Do you and your family have insurance against a potential disaster? No, not casualty insurance that covers you and your loved ones if you sustain a financial loss—do you have survivability insurance in the event you’re caught up in a widespread natural disaster or attack?
Today, more people than ever are concerned about what might be hiding just around the corner. Climate change is driving extremes in weather and it seems hurricanes, tornadoes, and earthquakes are becoming more pronounced and more devastating.
Experts like geophysicists, NASA, and intelligence services are adding their voice to the maelstrom of catastrophe that the U.S. and Western world in general may face in coming years: a cooling sun accompanied by colder, longer winters; a more violent sun over the next couple of years that could knock out part—or all—of the electric infrastructure; or devastating volcanic eruptions and tsunamis causing widespread devastation in certain regions that are totally unprepared.
A large terrorist incident or military adventurism on the part of nuclear North Korea cannot be discounted either.
For those that believe they can count on neighborhood emergency services, the local or federal government, or private organizations like the Red Cross, look no farther than the response that followed Katrina, the firestorms of western and central Texas, the massive flooding of the Midwest, or the Japanese response to the triple punch of a mega-quake, tsunami, and three simultaneous nuclear reactor emergencies.
In all cases the response was slow, inefficient, and mostly ineffectual.
The hard truth is: during times of massive, extended emergencies, people must fend for themselves.
During the aftermath of a large disaster, one of the first things that will collapse into short supply is food. Planning now before any potential disaster hits could make the difference between an uncomfortable period of time or one that’s life-threatening.
Having cans of food on hand with shelf lives of up to two and three years is a good idea. And if you choose carefully, some soups are literally meals. Water is a given as well as dried and dehydrated foods.
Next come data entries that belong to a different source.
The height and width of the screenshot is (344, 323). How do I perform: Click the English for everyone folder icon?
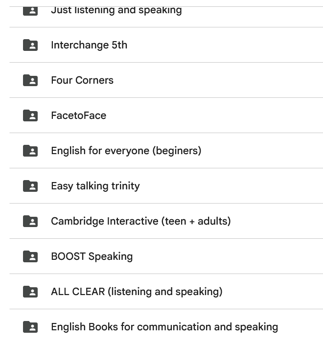click(30, 151)
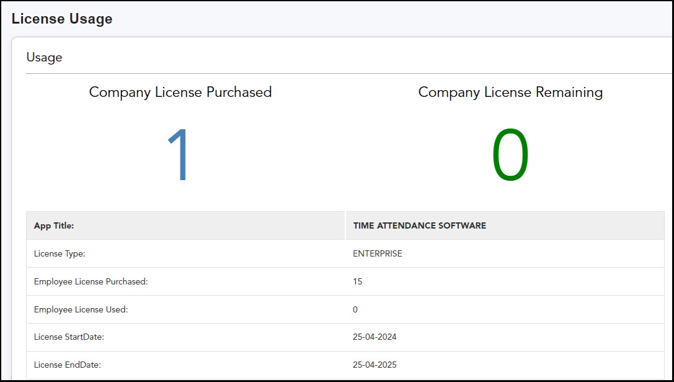Image resolution: width=674 pixels, height=382 pixels.
Task: Select the App Title header cell
Action: (54, 225)

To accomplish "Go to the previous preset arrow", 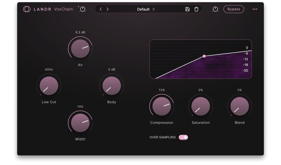I will [101, 9].
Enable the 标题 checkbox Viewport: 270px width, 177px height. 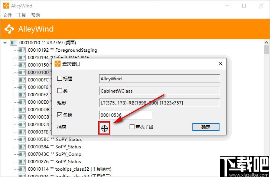click(59, 78)
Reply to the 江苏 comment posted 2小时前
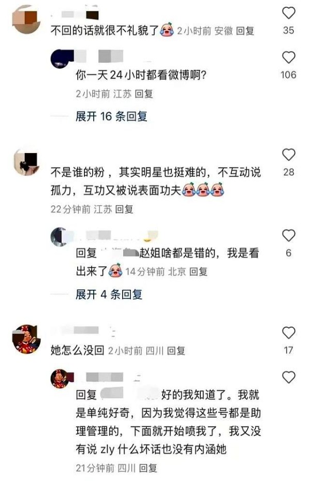Screen dimensions: 309x481 pyautogui.click(x=144, y=94)
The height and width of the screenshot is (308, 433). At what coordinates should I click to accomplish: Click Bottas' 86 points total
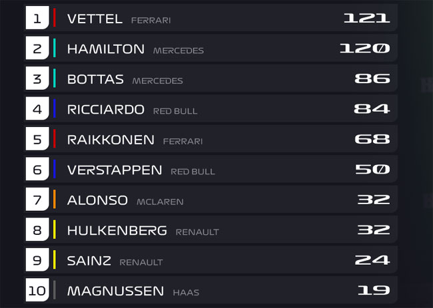click(372, 78)
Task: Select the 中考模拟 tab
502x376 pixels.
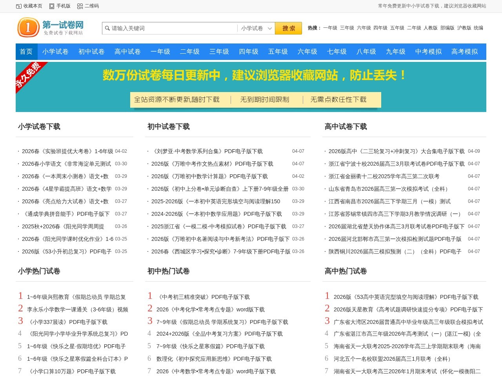Action: 428,51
Quite a number of companies have started up in the past several years that offer foods that can be stored for a decade or more. A quick check on the Internet will lead you to most of them.
But some foods you probably use every day can also be stored forever. Here are the top six:
Distilled white vinegar
Not just for cooking, distilled white vinegar can be used as a mild disinfectant, to deodorize and for cleaning.
Hardtack and pemmican
Both can keep for decades. Armies carried them and soldiers ate hardtack as an emergency provision during the Civil War.
One of the ultimate survival foods, edible honey has been found in sealed jars buried in ancient Egyptian tombs dating back thousands of years. Better than its almost infinite shelf life, honey is crammed with micro-nutrients and crucial enzymes.
Over years honey may crystallize, but it can be warmed an—if necessary—adding a bit of water will bring it back to its original viscosity.
A world staple, and for good reason: rice is nutritious, filling and keeps indefinitely.
The strains with the longest stability are: arborio, basmati, jasmine, white, and wild.
Although very nutritious, brown rice does not store a long time. It has more oil in the germ and spoils. It can also develop mold or fungus.
When storing rice make sure its kept absolutely dry.
Unopened, soy sauce will last virtually forever. It works well as a seasoning for many meals.
Something few may think of, yet cornstarch can be invaluable in times of food shortages. Added to soups and stews it can help stretch out supplies.
It must be stored in a cool, dry area.
Other staples that store indefinitely include sugar and salt, dried pasta, beans, and wheat.
Building up an emergency stock of food does not take long. It can be as simple as adding a few of the items you plan to put into long term emergency storage on your weekly grocery list.